*** Begin section ***

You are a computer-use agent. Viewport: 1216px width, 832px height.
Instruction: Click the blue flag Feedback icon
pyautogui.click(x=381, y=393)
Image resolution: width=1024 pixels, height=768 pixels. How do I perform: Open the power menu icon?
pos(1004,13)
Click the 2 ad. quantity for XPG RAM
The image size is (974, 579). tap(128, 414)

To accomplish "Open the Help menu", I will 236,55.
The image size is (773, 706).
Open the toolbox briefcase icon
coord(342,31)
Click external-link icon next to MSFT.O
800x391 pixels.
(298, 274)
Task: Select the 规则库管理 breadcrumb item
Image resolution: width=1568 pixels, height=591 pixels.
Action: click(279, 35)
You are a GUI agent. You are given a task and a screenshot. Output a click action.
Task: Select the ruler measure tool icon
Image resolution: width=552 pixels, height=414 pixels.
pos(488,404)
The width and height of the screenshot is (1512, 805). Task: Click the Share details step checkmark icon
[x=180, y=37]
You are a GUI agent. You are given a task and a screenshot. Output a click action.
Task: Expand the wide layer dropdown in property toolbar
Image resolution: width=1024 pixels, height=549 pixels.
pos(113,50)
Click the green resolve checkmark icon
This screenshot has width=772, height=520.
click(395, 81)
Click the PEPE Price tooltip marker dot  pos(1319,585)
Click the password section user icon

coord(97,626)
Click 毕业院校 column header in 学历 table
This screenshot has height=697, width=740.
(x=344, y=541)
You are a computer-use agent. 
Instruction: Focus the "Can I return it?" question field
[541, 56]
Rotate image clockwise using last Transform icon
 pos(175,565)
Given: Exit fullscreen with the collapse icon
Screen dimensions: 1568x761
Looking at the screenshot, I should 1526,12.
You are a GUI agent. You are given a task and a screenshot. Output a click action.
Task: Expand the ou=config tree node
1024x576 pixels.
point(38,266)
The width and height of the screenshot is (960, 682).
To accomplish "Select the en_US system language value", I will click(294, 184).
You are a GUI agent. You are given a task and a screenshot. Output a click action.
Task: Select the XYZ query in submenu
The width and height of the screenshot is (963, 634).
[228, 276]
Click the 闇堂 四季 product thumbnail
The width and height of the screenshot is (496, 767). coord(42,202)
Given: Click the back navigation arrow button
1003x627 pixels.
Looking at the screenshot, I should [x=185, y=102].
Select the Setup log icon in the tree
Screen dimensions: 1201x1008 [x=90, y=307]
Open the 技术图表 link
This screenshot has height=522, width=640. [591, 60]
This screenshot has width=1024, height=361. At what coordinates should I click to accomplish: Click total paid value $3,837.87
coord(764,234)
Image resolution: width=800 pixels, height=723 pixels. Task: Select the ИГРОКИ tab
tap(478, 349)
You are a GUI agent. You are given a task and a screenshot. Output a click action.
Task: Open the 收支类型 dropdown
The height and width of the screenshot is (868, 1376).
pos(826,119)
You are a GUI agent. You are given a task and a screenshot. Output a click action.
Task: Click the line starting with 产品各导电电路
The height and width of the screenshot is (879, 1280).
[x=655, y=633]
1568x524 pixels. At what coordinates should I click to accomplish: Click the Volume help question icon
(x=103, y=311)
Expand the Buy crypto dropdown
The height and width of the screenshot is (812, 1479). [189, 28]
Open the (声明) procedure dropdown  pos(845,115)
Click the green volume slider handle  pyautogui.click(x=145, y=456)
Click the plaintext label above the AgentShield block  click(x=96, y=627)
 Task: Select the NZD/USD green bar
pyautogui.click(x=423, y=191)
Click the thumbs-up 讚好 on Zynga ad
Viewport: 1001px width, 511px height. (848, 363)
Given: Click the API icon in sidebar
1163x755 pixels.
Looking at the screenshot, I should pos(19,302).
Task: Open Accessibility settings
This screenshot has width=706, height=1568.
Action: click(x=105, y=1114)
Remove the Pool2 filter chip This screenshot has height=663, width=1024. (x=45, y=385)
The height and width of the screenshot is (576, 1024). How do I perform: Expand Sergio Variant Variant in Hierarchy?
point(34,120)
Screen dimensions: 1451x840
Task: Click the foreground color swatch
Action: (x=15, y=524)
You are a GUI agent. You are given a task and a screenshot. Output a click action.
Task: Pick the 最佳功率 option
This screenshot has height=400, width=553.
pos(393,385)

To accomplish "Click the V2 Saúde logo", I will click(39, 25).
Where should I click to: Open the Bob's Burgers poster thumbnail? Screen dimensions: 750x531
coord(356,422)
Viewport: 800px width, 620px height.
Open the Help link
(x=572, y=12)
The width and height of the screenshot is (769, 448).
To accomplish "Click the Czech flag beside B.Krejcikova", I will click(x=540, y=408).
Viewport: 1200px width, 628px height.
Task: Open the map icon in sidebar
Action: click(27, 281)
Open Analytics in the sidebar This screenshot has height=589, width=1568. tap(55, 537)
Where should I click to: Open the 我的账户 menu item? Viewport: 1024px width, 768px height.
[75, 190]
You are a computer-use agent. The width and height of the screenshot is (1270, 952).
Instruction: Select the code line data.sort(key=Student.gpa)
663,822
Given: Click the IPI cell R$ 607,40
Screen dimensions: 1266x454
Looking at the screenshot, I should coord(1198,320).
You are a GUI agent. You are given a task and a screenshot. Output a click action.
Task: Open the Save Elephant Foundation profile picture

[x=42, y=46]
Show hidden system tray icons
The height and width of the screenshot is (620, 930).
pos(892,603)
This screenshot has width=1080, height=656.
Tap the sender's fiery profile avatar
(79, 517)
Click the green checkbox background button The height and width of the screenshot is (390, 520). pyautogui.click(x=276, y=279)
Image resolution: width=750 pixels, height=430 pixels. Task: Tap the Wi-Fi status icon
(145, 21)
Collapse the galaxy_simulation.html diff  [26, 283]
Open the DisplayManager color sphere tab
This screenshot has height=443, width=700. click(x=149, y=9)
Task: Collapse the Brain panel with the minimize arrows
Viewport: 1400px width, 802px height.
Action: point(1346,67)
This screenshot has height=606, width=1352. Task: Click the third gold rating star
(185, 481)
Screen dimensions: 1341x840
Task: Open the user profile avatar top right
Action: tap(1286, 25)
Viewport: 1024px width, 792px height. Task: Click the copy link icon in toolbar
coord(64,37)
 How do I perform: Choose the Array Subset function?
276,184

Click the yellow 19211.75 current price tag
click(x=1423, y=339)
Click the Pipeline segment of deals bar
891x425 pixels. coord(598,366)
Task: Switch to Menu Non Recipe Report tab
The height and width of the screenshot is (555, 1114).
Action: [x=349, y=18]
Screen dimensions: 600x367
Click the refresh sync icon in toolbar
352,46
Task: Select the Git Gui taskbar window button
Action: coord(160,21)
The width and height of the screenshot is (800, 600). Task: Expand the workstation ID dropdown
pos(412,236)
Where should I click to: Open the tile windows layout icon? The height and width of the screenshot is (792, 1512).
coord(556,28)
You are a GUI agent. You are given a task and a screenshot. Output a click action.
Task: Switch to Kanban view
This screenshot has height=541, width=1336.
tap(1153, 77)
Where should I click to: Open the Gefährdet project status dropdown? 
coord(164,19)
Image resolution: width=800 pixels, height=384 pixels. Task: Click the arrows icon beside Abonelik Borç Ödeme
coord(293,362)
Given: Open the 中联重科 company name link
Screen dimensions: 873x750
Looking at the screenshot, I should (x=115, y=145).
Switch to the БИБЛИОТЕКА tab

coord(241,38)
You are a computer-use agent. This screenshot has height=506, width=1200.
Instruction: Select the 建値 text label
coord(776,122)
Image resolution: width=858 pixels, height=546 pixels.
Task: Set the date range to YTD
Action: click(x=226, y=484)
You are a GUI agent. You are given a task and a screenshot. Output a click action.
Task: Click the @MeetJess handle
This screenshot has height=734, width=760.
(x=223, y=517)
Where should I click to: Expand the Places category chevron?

*** End section ***

**WHAT YOU NEED TO DO**
Give the listing once more, unchanged in every line.

**SOLUTION TO THIS PROBLEM**
You are a computer-use agent. Viewport: 1216px width, 832px height.
Instruction: Click the blue flag Feedback icon
pyautogui.click(x=381, y=393)
Image resolution: width=1024 pixels, height=768 pixels. How do I perform: Open the power menu icon?
pos(1004,13)
Click the 2 ad. quantity for XPG RAM
The image size is (974, 579). tap(128, 414)

To accomplish "Open the Help menu", I will 236,55.
The image size is (773, 706).
Open the toolbox briefcase icon
coord(342,31)
Click external-link icon next to MSFT.O
800x391 pixels.
(298, 274)
Task: Select the 规则库管理 breadcrumb item
Image resolution: width=1568 pixels, height=591 pixels.
Action: click(279, 35)
You are a GUI agent. You are given a task and a screenshot. Output a click action.
Task: Select the ruler measure tool icon
Image resolution: width=552 pixels, height=414 pixels.
pos(488,404)
The width and height of the screenshot is (1512, 805). Task: Click the Share details step checkmark icon
[x=180, y=37]
You are a GUI agent. You are given a task and a screenshot. Output a click action.
Task: Expand the wide layer dropdown in property toolbar
Image resolution: width=1024 pixels, height=549 pixels.
pos(113,50)
Click the green resolve checkmark icon
This screenshot has width=772, height=520.
click(395, 81)
Click the PEPE Price tooltip marker dot  pos(1319,585)
Click the password section user icon

coord(97,626)
Click 毕业院校 column header in 学历 table
This screenshot has height=697, width=740.
(x=344, y=541)
You are a computer-use agent. 
Instruction: Focus the "Can I return it?" question field
[541, 56]
Rotate image clockwise using last Transform icon
 pos(175,565)
Given: Exit fullscreen with the collapse icon
Screen dimensions: 1568x761
Looking at the screenshot, I should 1526,12.
You are a GUI agent. You are given a task and a screenshot. Output a click action.
Task: Expand the ou=config tree node
1024x576 pixels.
point(38,266)
The width and height of the screenshot is (960, 682).
To accomplish "Select the en_US system language value", I will click(294, 184).
You are a GUI agent. You are given a task and a screenshot. Output a click action.
Task: Select the XYZ query in submenu
The width and height of the screenshot is (963, 634).
[228, 276]
Click the 闇堂 四季 product thumbnail
The width and height of the screenshot is (496, 767). coord(42,202)
Given: Click the back navigation arrow button
1003x627 pixels.
Looking at the screenshot, I should [x=185, y=102].
Select the Setup log icon in the tree
Screen dimensions: 1201x1008 [x=90, y=307]
Open the 技术图表 link
This screenshot has height=522, width=640. [591, 60]
This screenshot has width=1024, height=361. At what coordinates should I click to accomplish: Click total paid value $3,837.87
coord(764,234)
Image resolution: width=800 pixels, height=723 pixels. Task: Select the ИГРОКИ tab
tap(478, 349)
You are a GUI agent. You are given a task and a screenshot. Output a click action.
Task: Open the 收支类型 dropdown
The height and width of the screenshot is (868, 1376).
pos(826,119)
You are a GUI agent. You are given a task and a screenshot. Output a click action.
Task: Click the line starting with 产品各导电电路
The height and width of the screenshot is (879, 1280).
[x=655, y=633]
1568x524 pixels. At what coordinates should I click to accomplish: Click the Volume help question icon
(x=103, y=311)
Expand the Buy crypto dropdown
The height and width of the screenshot is (812, 1479). [189, 28]
Open the (声明) procedure dropdown  pos(845,115)
Click the green volume slider handle  pyautogui.click(x=145, y=456)
Click the plaintext label above the AgentShield block  click(x=96, y=627)
 Task: Select the NZD/USD green bar
pyautogui.click(x=423, y=191)
Click the thumbs-up 讚好 on Zynga ad
Viewport: 1001px width, 511px height. (848, 363)
Given: Click the API icon in sidebar
1163x755 pixels.
Looking at the screenshot, I should pos(19,302).
Task: Open Accessibility settings
This screenshot has width=706, height=1568.
Action: click(x=105, y=1114)
Remove the Pool2 filter chip This screenshot has height=663, width=1024. (x=45, y=385)
The height and width of the screenshot is (576, 1024). How do I perform: Expand Sergio Variant Variant in Hierarchy?
point(34,120)
Screen dimensions: 1451x840
Task: Click the foreground color swatch
Action: (x=15, y=524)
You are a GUI agent. You are given a task and a screenshot. Output a click action.
Task: Pick the 最佳功率 option
This screenshot has height=400, width=553.
pos(393,385)

To accomplish "Click the V2 Saúde logo", I will click(39, 25).
Where should I click to: Open the Bob's Burgers poster thumbnail? Screen dimensions: 750x531
coord(356,422)
Viewport: 800px width, 620px height.
Open the Help link
(x=572, y=12)
The width and height of the screenshot is (769, 448).
To accomplish "Click the Czech flag beside B.Krejcikova", I will click(x=540, y=408).
Viewport: 1200px width, 628px height.
Task: Open the map icon in sidebar
Action: click(27, 281)
Open Analytics in the sidebar This screenshot has height=589, width=1568. tap(55, 537)
Where should I click to: Open the 我的账户 menu item? Viewport: 1024px width, 768px height.
[75, 190]
You are a computer-use agent. The width and height of the screenshot is (1270, 952).
Instruction: Select the code line data.sort(key=Student.gpa)
663,822
Given: Click the IPI cell R$ 607,40
Screen dimensions: 1266x454
Looking at the screenshot, I should coord(1198,320).
You are a GUI agent. You are given a task and a screenshot. Output a click action.
Task: Open the Save Elephant Foundation profile picture

[x=42, y=46]
Show hidden system tray icons
The height and width of the screenshot is (620, 930).
pos(892,603)
This screenshot has width=1080, height=656.
Tap the sender's fiery profile avatar
(79, 517)
Click the green checkbox background button The height and width of the screenshot is (390, 520). pyautogui.click(x=276, y=279)
Image resolution: width=750 pixels, height=430 pixels. Task: Tap the Wi-Fi status icon
(145, 21)
Collapse the galaxy_simulation.html diff  [26, 283]
Open the DisplayManager color sphere tab
This screenshot has height=443, width=700. click(x=149, y=9)
Task: Collapse the Brain panel with the minimize arrows
Viewport: 1400px width, 802px height.
Action: point(1346,67)
This screenshot has height=606, width=1352. Task: Click the third gold rating star
(185, 481)
Screen dimensions: 1341x840
Task: Open the user profile avatar top right
Action: tap(1286, 25)
Viewport: 1024px width, 792px height. Task: Click the copy link icon in toolbar
coord(64,37)
 How do I perform: Choose the Array Subset function?
276,184

Click the yellow 19211.75 current price tag
click(x=1423, y=339)
Click the Pipeline segment of deals bar
891x425 pixels. coord(598,366)
Task: Switch to Menu Non Recipe Report tab
The height and width of the screenshot is (555, 1114).
Action: [x=349, y=18]
Screen dimensions: 600x367
Click the refresh sync icon in toolbar
352,46
Task: Select the Git Gui taskbar window button
Action: coord(160,21)
The width and height of the screenshot is (800, 600). Task: Expand the workstation ID dropdown
pos(412,236)
Where should I click to: Open the tile windows layout icon? The height and width of the screenshot is (792, 1512).
coord(556,28)
You are a GUI agent. You are given a task and a screenshot. Output a click action.
Task: Switch to Kanban view
This screenshot has height=541, width=1336.
tap(1153, 77)
Where should I click to: Open the Gefährdet project status dropdown? 
coord(164,19)
Image resolution: width=800 pixels, height=384 pixels. Task: Click the arrows icon beside Abonelik Borç Ödeme
coord(293,362)
Given: Open the 中联重科 company name link
Screen dimensions: 873x750
Looking at the screenshot, I should (x=115, y=145).
Switch to the БИБЛИОТЕКА tab

coord(241,38)
You are a computer-use agent. This screenshot has height=506, width=1200.
Instruction: Select the 建値 text label
coord(776,122)
Image resolution: width=858 pixels, height=546 pixels.
Task: Set the date range to YTD
Action: click(x=226, y=484)
You are a GUI agent. You are given a task and a screenshot. Output a click action.
Task: Click the @MeetJess handle
This screenshot has height=734, width=760.
(x=223, y=517)
Where should I click to: Expand the Places category chevron?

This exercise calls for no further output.